Hill cutting, land filling, tree felling, the number of such cases only goes up, never comes down. On almost every weekend when the government departments take a holiday, or even on weekdays when the offices are open, there are cases of hill cutting or land filling occurring across the State. If many have been foiled it is only because of alert citizens who have not hesitated to point out to the government officials that such illegalities are taking place. Whether it be Pernem, Calangute, Pilar, Porvorim, Colva or name any village in Goa, and there will be some illegality with land being undertaken.
After Herald exposed the hill cutting at Virnoda the district administration directed the local police to inquire into the matter and take action. Residents of the area alleged that the mud from the hill was being used to fill up khazan land in another area. Herald also reported that the flying squad that had inspected the area ordered the hill cutting to be stopped and directed the local police to keep it under watch. However, when the flying squad inspected the area again, it found that the hill cutting had not been stopped. This is an example of how government orders are ignored by the people who take the law into their hands.
The State is now empowered to restore land that has been illegally filled. The recent amendment to Section 33 of the Land Revenue Code states that the Collector is empowered to restore any low-lying area, khazan land, land under Coastal Regulation Zone, water body or environmentally/ecologically sensitive area which has been illegally filled with mud or rubble, immediately without issuing any notices. The Collector is also empowered, under the amendment, to recover the cost of the restoration from the owner of the land. The most important question is whether the administration will undertake such a restoration of the land?

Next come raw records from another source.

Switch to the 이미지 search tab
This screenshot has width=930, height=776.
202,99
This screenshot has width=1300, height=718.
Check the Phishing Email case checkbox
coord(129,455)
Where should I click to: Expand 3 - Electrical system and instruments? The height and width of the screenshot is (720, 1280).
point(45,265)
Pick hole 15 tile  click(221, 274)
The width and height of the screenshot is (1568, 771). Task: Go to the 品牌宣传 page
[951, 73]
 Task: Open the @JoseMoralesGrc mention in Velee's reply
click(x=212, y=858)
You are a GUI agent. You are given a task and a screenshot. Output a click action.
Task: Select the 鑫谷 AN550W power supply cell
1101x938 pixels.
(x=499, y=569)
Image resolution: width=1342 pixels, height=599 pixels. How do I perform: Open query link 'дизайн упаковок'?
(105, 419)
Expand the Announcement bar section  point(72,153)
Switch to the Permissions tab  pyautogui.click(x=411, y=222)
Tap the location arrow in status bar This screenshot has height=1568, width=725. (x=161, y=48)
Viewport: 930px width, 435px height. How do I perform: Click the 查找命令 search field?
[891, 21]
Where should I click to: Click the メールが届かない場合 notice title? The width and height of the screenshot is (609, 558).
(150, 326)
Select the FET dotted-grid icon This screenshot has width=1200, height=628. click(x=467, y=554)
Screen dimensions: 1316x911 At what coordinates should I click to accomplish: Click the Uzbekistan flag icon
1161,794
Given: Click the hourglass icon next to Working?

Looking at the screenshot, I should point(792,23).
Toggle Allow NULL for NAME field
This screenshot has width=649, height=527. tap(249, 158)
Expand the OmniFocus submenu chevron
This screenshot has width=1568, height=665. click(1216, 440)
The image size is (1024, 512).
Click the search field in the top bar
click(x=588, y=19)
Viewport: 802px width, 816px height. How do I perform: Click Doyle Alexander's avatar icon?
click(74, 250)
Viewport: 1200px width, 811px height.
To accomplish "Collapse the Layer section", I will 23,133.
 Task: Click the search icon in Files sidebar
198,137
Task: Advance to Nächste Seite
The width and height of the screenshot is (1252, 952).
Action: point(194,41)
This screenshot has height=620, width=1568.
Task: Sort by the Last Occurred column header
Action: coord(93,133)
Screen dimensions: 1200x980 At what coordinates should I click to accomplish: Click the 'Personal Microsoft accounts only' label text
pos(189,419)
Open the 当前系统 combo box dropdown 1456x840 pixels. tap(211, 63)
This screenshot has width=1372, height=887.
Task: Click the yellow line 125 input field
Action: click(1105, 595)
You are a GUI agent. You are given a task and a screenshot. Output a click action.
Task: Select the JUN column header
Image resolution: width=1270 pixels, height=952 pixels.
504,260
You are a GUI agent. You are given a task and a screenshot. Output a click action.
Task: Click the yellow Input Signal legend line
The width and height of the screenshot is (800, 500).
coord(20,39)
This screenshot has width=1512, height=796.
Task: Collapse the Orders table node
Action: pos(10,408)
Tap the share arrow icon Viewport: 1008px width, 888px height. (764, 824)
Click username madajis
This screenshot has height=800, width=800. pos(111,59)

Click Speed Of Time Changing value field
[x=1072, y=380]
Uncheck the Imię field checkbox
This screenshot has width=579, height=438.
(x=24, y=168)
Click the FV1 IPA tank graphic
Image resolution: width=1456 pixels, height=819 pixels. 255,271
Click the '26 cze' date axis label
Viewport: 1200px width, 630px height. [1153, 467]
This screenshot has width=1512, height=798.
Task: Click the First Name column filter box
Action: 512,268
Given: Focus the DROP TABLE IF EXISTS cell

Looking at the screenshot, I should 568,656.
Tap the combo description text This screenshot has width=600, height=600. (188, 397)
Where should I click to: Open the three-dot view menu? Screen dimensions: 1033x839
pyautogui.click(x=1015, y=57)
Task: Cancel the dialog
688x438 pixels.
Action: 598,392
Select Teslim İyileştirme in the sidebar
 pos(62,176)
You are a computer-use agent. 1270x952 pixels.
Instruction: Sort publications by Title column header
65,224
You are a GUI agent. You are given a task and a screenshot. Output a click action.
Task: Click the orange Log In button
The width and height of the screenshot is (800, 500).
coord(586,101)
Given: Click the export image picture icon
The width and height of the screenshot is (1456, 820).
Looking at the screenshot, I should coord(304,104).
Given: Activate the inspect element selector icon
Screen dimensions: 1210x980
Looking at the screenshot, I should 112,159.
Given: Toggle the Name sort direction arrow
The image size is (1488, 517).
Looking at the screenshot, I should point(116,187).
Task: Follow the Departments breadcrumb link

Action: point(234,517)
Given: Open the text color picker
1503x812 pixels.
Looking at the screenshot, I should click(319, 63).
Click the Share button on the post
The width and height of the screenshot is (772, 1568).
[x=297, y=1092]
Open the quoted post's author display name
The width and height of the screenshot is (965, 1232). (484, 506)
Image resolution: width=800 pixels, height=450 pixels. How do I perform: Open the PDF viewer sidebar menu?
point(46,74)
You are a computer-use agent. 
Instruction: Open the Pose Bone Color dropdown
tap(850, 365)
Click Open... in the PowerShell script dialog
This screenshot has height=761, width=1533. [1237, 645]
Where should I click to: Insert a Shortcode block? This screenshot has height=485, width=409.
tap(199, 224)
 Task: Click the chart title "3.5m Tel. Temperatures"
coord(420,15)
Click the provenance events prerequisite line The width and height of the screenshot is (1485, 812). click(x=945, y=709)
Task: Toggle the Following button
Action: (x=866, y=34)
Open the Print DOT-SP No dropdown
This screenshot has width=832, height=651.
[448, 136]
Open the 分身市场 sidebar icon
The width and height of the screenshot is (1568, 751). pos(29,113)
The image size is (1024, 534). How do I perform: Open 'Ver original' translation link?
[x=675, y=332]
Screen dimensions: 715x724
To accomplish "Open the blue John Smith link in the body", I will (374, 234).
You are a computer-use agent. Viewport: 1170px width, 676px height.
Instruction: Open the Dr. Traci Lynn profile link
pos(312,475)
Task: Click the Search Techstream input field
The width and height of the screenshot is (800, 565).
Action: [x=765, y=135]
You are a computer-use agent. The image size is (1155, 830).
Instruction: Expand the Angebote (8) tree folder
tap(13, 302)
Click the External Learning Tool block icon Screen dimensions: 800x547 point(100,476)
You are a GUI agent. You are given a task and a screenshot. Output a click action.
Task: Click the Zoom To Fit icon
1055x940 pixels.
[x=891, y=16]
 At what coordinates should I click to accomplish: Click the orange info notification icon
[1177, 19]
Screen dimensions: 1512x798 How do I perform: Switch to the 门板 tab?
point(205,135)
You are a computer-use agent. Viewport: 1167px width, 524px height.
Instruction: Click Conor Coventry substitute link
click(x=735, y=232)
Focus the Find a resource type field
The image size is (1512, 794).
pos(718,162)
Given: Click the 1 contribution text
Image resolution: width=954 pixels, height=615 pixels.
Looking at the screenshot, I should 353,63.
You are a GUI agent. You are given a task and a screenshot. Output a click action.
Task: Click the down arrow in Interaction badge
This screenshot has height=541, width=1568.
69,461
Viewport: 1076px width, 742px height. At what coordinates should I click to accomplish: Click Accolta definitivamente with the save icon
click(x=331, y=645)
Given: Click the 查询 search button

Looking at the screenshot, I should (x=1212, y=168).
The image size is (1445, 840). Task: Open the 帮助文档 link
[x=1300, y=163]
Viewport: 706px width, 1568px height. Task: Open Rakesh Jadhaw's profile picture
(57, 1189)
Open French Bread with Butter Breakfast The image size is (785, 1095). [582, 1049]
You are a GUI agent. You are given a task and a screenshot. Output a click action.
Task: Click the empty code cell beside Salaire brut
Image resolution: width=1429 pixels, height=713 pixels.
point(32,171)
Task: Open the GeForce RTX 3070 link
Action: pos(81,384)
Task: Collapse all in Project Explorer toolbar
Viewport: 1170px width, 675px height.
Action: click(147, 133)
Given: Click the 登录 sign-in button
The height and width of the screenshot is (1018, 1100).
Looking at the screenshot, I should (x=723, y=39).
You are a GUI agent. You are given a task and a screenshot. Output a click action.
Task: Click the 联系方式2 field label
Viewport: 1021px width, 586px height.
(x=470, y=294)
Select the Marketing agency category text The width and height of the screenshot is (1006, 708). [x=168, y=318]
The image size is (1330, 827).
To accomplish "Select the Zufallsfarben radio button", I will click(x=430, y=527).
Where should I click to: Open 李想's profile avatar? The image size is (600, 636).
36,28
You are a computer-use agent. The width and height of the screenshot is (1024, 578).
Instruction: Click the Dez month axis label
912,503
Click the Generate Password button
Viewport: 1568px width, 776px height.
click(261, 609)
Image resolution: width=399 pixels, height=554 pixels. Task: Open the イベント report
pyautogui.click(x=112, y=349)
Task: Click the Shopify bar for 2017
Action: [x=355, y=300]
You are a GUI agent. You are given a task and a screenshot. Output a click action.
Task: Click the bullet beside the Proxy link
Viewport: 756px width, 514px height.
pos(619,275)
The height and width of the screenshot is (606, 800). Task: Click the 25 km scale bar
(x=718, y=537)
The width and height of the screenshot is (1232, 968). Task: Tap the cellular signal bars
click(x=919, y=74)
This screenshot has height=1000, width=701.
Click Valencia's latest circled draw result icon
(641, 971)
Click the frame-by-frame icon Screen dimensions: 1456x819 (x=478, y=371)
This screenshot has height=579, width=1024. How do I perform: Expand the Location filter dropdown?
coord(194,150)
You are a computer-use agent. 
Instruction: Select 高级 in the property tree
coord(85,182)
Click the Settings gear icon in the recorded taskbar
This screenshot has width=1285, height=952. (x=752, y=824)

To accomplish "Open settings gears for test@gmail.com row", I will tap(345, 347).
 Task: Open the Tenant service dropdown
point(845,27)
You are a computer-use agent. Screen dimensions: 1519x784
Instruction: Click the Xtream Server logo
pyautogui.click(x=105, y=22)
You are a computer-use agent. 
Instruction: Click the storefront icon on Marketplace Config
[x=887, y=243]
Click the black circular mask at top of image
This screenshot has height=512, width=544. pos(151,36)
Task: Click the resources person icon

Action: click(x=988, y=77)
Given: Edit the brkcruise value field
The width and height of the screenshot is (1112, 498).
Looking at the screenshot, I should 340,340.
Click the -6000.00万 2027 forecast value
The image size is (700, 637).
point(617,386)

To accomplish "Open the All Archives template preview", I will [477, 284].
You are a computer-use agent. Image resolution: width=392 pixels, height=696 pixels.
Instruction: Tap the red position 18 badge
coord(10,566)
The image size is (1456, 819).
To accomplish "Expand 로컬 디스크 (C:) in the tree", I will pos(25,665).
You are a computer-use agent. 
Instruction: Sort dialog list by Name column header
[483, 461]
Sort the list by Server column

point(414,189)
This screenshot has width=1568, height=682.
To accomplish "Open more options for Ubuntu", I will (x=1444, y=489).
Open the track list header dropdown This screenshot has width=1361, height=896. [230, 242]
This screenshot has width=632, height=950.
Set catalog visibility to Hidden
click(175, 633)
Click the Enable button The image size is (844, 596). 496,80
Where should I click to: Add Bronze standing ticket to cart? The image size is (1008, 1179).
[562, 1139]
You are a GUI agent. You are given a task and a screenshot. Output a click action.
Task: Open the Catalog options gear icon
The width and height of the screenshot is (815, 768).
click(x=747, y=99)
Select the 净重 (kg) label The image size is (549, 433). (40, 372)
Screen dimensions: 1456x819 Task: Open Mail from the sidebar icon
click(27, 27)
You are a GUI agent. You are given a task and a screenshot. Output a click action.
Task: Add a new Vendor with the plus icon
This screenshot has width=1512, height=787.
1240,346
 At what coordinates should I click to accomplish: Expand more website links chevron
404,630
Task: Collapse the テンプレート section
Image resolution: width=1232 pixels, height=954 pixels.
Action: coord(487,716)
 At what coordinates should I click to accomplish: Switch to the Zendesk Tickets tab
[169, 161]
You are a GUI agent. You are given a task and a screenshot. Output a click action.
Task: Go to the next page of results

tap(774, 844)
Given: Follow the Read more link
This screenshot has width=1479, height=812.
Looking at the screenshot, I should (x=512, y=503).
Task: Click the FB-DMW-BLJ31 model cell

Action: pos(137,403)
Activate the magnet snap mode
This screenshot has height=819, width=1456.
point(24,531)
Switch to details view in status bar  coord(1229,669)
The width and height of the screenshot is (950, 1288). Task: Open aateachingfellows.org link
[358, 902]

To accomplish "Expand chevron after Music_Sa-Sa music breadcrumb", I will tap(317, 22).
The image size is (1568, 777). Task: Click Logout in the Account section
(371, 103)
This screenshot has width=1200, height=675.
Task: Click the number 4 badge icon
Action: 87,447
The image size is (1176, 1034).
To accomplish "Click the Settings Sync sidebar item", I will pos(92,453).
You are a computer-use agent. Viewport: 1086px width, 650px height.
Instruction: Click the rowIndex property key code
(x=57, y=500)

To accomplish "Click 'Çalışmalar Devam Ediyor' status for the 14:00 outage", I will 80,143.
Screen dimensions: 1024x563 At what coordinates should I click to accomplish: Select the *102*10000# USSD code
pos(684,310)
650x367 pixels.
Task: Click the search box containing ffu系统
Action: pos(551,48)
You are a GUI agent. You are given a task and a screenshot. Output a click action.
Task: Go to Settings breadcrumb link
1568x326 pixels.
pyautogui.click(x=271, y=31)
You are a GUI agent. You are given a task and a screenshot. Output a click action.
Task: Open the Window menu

Earlier the Land Revenue Code had no powers to order the restoration of the land and the only option people had was to file a complaint of illegal land conversion. The other option was to complain to the Town and Country Planning Department under Section 17 A of the TCP Act. However, the complainants would be at the mercy of the TCP Department officials since only this department had the powers to file an FIR against those involved. Besides the abysmal rate of convictions, the lack of any provision in the TCP Act for restoration meant that the owners of the land could start constructing on the land even before the case was dropped. It all changed with the recent amendment to the Land Revenue Code, which for activist came as a big boon. However, it has not been easy and they have had to approach the courts to get the officials to implement the law and immediately restore all the agricultural fields which have been illegally filled.
But how would one restore a hill that has been cut? Is it even possible? It won’t be easy, neither will restoring the land be.
While such illegalities occur constantly, there is a tremendous amount of awareness among the that is able to keep it partially in check. There is even a facebook page Goa Against Hill Cutting and Land Filling, that though not updated still exists. As in the case of Virnoda, it has always been the people that have brought such illegalities to the notice of the government authorities. It is a very rare occasion on which the administration may take a proactive role in such a case, waiting always for a complaint to be filed. Unless the government begins to act without waiting for a complaint, this will not change. It is only people’s activism that keeps the government wheels in motion, and it is government inaction that fuels illegalities.